It's still shiny and new, and by all accounts, it should be. Just 2 years old, Revel Casino Hotel cost a hefty $2.4 billion to build. But come next week, the troubled casino resort goes up for auction after declaring bankruptcy for a second time in 15 months.
And here's the sad truth: The oceanfront property is likely worth just pennies on the dollar of its original price tag — even if there are reportedly a half-dozen prospective buyers in the market.
Alan Woinski, president of Paramus-based Gaming USA Corp., said he wouldn't be surprised if the top bid comes in at somewhere around $30 million or $40 million.
That's because Revel sports a number of major design flaws, Woinski said, from poor access to the casino floor from the street and the boardwalk to an overly complicated layout of dining and shopping options. To fix all of that, he says, could cost a prospective buyer as much as $200 million.
“That's all it's worth because of the amount of money you have to put into it,” Woinski said.
According to Michael Busler, a public policy analyst and finance professor at Richard Stockton College in Galloway, property values don't bode well for Revel's potential price tag, either.
As a property designed to produce income, Revel's inability to ever turn a profit has likely knocked its estimated value down to the $200 million to $250 million range, Busler said.
“Based on what it has generated so far, the value of Revel is probably about 10 percent of what it cost to build it,” he said.
Couple that with the renovations Woinski mentioned and it's easy to see why Busler said that by the time Revel hits the auction block, a buyer “can't afford to pay more than $100 million for it.”
“It's hard to imagine something that cost over $2 billion being sold for that low,” Busler said.
So who might make a play at Revel?
There are six potential buyers, Atlantic City Mayor Don Guardian told the Associated Press last week, though he didn't name specific companies.
William Pascrell III, a lobbyist for the Princeton Public Affairs Group, said he is currently representing a prospective bidder, whom he declined to name. He, too, has heard that the property may sell for south of $100 million, which he admits is “crazy.”
“It's the market right now,” Pascrell said.
And for any potential buyer, it's not just the design flaws that present additional costs. Revel will need a rebranding, Pascrell said.
In Woinski's perfect world, the bidding process would begin and end with one marquee name: Steve Wynn, CEO of Wynn Resorts.
“My first thought was the only one who could save this property was Wynn,” Woinski said.
Wynn previously had been rumored to have interest in Revel and reportedly toured the site once during construction. But as Woinski points out, “being at the property doesn't mean anything.”
Wynn Resorts spokesman Michael Weaver told NJBIZ that Revel is currently “not an item of interest” for the company.

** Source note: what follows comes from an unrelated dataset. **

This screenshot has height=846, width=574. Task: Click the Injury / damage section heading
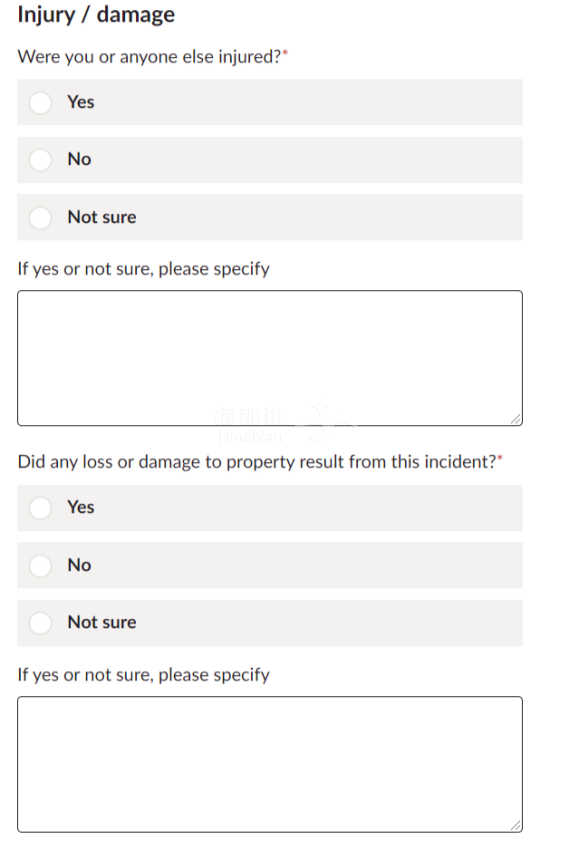pos(96,15)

Other potential suitors, according to Woinski and Busler, could be Hard Rock International and Caesars Entertainment Corp., both of which have also been rumored at times to have interest in Revel, along with Penn National Gaming, which operates the Freehold Raceway and racetracks and casinos across the country.
Caesars is a particularly intriguing option, say Woinski and Busler, because it already runs four casinos in town. The problem is that it already plans to close the worst-performing of the bunch, Showboat, in late August.
“If you're going to close Showboat because you're going to buy Revel, that makes a lot more sense,” said Woinski.
Busler says Caesars brings an already-established customer base to the table.
“Caesars has the financial capacity to take that over,” Busler said. “They have excellent marketing and they do a lot of analytics … They could be successful with this.”
However, according to Caesars spokesman Gary Thompson, the company isn't planning to bid on Revel.
A Hard Rock spokesman declined to comment on the rumored interest and Penn Gaming did not immediately return a request for comment.
Busler said that for any potential buyer, risk is obviously a huge factor. But so might be the reward.
“Somebody may view this as an opportunity,” Busler said. “Here's a chance, everything's down right now. Any economist will tell you, 'Try to buy at the low and sell at the high.' We're in a down market. It won't be down forever.”
But the way state Sen. Raymond Lesniak (D-Union) sees it, the upcoming auction is not a time to get picky. He said he wants “anyone who's going to keep the lights on and keep as many people employed as possible.”
“What matters to me is that it stays open and operational,” Lesniak said.